I won't go on for another reason: I have another fish to fry. In giving me some free publicity and potentially a new readership of soy milk-abstainers, Ian refers to the Fundy Post as an online journal for fundamentalist atheists. I am sorry, but did I miss something? What in heaven or on earth is a fundamentalist atheist? I don't know about you, but the only thing fundamental about my atheism is that I do not believe in a supreme being. Neither do I believe in ghouls and ghosties and long-leggety beasties and things that go bump in the night, but that is beside the point. I don't disbelieve in one God, maker of heaven and earth. I don't specifically deny the existence of Ian's God or of any other. What makes me an atheist is not disbelief but an absence of belief.

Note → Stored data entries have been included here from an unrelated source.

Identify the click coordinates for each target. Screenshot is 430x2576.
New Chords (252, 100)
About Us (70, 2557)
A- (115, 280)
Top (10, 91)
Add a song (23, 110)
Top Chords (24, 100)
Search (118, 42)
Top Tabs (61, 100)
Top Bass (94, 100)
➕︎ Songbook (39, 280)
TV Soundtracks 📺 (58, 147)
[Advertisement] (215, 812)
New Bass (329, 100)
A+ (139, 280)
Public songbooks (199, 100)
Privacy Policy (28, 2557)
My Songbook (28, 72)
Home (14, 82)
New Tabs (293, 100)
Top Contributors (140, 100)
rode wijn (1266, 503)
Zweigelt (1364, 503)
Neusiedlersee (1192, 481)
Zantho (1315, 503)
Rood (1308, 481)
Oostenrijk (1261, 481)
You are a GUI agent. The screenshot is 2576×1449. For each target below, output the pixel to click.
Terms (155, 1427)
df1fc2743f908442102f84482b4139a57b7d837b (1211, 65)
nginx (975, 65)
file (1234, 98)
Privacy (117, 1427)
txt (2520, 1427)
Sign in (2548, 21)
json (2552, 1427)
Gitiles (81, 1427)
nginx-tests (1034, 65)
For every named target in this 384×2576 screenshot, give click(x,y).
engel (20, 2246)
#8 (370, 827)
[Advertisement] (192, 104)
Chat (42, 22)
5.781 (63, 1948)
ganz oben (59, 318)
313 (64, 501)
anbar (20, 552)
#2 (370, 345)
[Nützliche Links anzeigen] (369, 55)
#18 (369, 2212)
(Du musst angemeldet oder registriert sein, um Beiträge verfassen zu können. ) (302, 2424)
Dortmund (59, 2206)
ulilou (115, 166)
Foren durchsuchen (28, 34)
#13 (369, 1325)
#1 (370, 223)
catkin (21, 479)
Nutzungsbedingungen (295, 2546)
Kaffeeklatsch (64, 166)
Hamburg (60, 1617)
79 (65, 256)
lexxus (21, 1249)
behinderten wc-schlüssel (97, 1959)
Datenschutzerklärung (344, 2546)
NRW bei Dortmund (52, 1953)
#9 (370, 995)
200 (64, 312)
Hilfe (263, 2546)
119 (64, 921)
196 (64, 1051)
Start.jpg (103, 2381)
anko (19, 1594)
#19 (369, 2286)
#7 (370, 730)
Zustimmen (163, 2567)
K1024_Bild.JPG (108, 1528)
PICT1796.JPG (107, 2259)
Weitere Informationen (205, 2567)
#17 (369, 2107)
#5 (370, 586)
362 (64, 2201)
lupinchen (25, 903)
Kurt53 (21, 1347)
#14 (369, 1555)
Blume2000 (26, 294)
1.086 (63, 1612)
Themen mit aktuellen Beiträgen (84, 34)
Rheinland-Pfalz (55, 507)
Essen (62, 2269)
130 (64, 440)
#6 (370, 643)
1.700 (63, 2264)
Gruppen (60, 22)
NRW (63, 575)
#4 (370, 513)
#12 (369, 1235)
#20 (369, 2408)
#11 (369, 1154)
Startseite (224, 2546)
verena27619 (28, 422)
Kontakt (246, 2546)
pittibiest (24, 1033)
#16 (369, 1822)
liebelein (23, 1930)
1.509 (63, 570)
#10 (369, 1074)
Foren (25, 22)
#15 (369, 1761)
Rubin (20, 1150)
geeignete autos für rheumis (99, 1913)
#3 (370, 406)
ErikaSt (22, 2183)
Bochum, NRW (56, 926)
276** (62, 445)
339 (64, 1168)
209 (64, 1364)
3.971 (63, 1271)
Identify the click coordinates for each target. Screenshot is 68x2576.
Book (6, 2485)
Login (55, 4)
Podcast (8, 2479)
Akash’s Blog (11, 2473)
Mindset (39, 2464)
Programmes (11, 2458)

My atheism is of the 'now leave me alone' variety. I have as much difficulty explaining this to some Humanists as I do to believers. I am not interested in the elaborate arguments constructed by some atheist philosophers to disprove the existence of God (who for some reason is almost always the Christian God with a capital G, rather than any other kind of lower-case god). I don't think they prove anything beyond the bleeding obvious, that God defies logic. Any Jesuit could have told you that.
I do not have an alternative belief system to offer in place of a religious belief. Please do not ask me for a reading list. I have no shortage of opinions and preferences about all manner of things but I have no answers to the Big Questions, for the simple reason that I do not think they make sense.
I am also uninterested in making converts. I have several friends who are Christian (although their Christianity is very different from Ian's) and I am not going to insult them by trying to prove them wrong. Their Christian beliefs are very important to them and don't seem to have done them any harm. They have beliefs I do not share; but so what? We have more in common than we have differences, which is why we are friends. It doesn't bother me that other people hold religious beliefs. They can and they will.
Finally, in case we should meet and you have a religious belief you want to share, I am not interested in lengthy arguments about said belief; I find them tedious. It's not about you. It's just that I like arguments to have sound premises and conclusions. I do not think arguments for religious belief are well-formed. If that sounds harsh, I don't think they should. Faith is not the same as other forms of belief. If it is any consolation, I do not think that arguments against religious beliefs are particularly enlightening either. It still bewilders me, after many years of such arguments, why so many believers and non-believers alike assume that God must be good. I also think Metaphysics is a load of tosh, but that is another story.
All this might come as a disappointment to Ian, who holds that Atheism is a faith-based belief system. If he were to read the Fundy Post, he might just realise that it is not about Atheism as such, or any belief system. I write it because I don't like people who use their religious beliefs to stick it to others who live according to their own precepts. I don't like small-minded authoritarians, religious or otherwise, who demand that everyone think the same was as they do. I don't like bigots who disguise their prejudice as theology. The Fundy Post is not about religion. It is about religious politics.